### Problem description
Copy the following records line for line, without changing anything.

### Given entries
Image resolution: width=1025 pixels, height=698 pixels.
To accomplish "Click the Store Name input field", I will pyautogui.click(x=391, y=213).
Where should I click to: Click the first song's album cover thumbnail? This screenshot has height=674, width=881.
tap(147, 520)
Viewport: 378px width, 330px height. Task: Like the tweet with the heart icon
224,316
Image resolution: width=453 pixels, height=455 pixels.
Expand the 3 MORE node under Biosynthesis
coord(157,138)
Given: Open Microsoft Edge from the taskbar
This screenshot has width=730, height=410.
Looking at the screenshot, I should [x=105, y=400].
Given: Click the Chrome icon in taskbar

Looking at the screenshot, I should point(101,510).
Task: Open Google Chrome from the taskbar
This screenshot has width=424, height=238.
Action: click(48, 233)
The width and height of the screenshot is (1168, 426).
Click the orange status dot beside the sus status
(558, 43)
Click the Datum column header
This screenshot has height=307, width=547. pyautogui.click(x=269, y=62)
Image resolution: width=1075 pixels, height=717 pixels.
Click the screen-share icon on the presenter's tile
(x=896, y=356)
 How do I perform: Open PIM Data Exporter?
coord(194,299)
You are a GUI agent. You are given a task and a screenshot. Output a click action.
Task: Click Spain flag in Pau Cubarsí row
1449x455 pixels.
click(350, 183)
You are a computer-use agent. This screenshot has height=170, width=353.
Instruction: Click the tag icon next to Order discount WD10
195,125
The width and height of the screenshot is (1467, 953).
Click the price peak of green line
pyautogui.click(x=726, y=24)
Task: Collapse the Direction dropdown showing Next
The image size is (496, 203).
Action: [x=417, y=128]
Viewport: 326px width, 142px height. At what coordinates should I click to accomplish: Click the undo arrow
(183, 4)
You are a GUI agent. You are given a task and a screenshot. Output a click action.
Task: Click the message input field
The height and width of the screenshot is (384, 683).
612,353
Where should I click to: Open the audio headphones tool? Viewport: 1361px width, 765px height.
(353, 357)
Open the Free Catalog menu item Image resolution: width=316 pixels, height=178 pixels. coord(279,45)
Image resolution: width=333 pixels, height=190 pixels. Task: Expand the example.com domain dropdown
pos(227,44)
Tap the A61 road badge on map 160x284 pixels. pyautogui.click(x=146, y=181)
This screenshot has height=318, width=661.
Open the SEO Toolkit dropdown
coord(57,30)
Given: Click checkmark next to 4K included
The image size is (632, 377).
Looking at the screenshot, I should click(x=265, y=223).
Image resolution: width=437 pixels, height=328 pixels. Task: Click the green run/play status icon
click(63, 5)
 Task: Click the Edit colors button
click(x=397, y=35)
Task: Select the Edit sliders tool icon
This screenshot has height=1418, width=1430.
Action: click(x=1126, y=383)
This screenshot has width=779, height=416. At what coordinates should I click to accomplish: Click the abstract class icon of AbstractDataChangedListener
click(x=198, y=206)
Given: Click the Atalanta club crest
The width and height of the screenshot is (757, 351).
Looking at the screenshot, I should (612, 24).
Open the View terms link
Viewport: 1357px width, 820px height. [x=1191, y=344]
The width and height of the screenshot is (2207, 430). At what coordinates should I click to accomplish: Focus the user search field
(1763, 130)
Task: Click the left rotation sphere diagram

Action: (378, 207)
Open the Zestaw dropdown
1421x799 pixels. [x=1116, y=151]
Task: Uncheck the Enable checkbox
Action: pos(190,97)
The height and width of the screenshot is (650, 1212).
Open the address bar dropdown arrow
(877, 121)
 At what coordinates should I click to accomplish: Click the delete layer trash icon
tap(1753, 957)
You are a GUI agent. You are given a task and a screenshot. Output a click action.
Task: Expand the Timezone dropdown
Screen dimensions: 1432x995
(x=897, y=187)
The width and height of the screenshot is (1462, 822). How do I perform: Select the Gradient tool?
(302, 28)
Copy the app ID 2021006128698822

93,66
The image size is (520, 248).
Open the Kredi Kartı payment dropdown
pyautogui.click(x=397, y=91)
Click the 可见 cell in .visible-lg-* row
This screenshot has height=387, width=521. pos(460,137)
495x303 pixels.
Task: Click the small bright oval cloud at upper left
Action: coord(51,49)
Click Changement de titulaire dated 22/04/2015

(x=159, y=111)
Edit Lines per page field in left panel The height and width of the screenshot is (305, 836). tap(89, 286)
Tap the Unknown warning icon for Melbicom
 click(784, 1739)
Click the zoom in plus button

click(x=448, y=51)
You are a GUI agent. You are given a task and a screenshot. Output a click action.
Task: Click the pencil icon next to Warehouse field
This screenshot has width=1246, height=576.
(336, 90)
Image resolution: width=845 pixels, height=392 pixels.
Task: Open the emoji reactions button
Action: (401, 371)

### Solution
Image resolution: width=1025 pixels, height=698 pixels.
To accomplish "Click the Store Name input field", I will pyautogui.click(x=391, y=213).
Where should I click to: Click the first song's album cover thumbnail? This screenshot has height=674, width=881.
tap(147, 520)
Viewport: 378px width, 330px height. Task: Like the tweet with the heart icon
224,316
Image resolution: width=453 pixels, height=455 pixels.
Expand the 3 MORE node under Biosynthesis
coord(157,138)
Given: Open Microsoft Edge from the taskbar
This screenshot has width=730, height=410.
Looking at the screenshot, I should [x=105, y=400].
Given: Click the Chrome icon in taskbar

Looking at the screenshot, I should point(101,510).
Task: Open Google Chrome from the taskbar
This screenshot has width=424, height=238.
Action: click(48, 233)
The width and height of the screenshot is (1168, 426).
Click the orange status dot beside the sus status
(558, 43)
Click the Datum column header
This screenshot has height=307, width=547. pyautogui.click(x=269, y=62)
Image resolution: width=1075 pixels, height=717 pixels.
Click the screen-share icon on the presenter's tile
(x=896, y=356)
 How do I perform: Open PIM Data Exporter?
coord(194,299)
You are a GUI agent. You are given a task and a screenshot. Output a click action.
Task: Click Spain flag in Pau Cubarsí row
1449x455 pixels.
click(350, 183)
You are a computer-use agent. This screenshot has height=170, width=353.
Instruction: Click the tag icon next to Order discount WD10
195,125
The width and height of the screenshot is (1467, 953).
Click the price peak of green line
pyautogui.click(x=726, y=24)
Task: Collapse the Direction dropdown showing Next
The image size is (496, 203).
Action: [x=417, y=128]
Viewport: 326px width, 142px height. At what coordinates should I click to accomplish: Click the undo arrow
(183, 4)
You are a GUI agent. You are given a task and a screenshot. Output a click action.
Task: Click the message input field
The height and width of the screenshot is (384, 683).
612,353
Where should I click to: Open the audio headphones tool? Viewport: 1361px width, 765px height.
(353, 357)
Open the Free Catalog menu item Image resolution: width=316 pixels, height=178 pixels. coord(279,45)
Image resolution: width=333 pixels, height=190 pixels. Task: Expand the example.com domain dropdown
pos(227,44)
Tap the A61 road badge on map 160x284 pixels. pyautogui.click(x=146, y=181)
This screenshot has height=318, width=661.
Open the SEO Toolkit dropdown
coord(57,30)
Given: Click checkmark next to 4K included
The image size is (632, 377).
Looking at the screenshot, I should click(x=265, y=223).
Image resolution: width=437 pixels, height=328 pixels. Task: Click the green run/play status icon
click(63, 5)
 Task: Click the Edit colors button
click(x=397, y=35)
Task: Select the Edit sliders tool icon
This screenshot has height=1418, width=1430.
Action: click(x=1126, y=383)
This screenshot has width=779, height=416. At what coordinates should I click to accomplish: Click the abstract class icon of AbstractDataChangedListener
click(x=198, y=206)
Given: Click the Atalanta club crest
The width and height of the screenshot is (757, 351).
Looking at the screenshot, I should (612, 24).
Open the View terms link
Viewport: 1357px width, 820px height. [x=1191, y=344]
The width and height of the screenshot is (2207, 430). At what coordinates should I click to accomplish: Focus the user search field
(1763, 130)
Task: Click the left rotation sphere diagram

Action: (378, 207)
Open the Zestaw dropdown
1421x799 pixels. [x=1116, y=151]
Task: Uncheck the Enable checkbox
Action: pos(190,97)
The height and width of the screenshot is (650, 1212).
Open the address bar dropdown arrow
(877, 121)
 At what coordinates should I click to accomplish: Click the delete layer trash icon
tap(1753, 957)
You are a GUI agent. You are given a task and a screenshot. Output a click action.
Task: Expand the Timezone dropdown
Screen dimensions: 1432x995
(x=897, y=187)
The width and height of the screenshot is (1462, 822). How do I perform: Select the Gradient tool?
(302, 28)
Copy the app ID 2021006128698822

93,66
The image size is (520, 248).
Open the Kredi Kartı payment dropdown
pyautogui.click(x=397, y=91)
Click the 可见 cell in .visible-lg-* row
This screenshot has height=387, width=521. pos(460,137)
495x303 pixels.
Task: Click the small bright oval cloud at upper left
Action: coord(51,49)
Click Changement de titulaire dated 22/04/2015

(x=159, y=111)
Edit Lines per page field in left panel The height and width of the screenshot is (305, 836). tap(89, 286)
Tap the Unknown warning icon for Melbicom
 click(784, 1739)
Click the zoom in plus button

click(x=448, y=51)
You are a GUI agent. You are given a task and a screenshot. Output a click action.
Task: Click the pencil icon next to Warehouse field
This screenshot has width=1246, height=576.
(336, 90)
Image resolution: width=845 pixels, height=392 pixels.
Task: Open the emoji reactions button
Action: (401, 371)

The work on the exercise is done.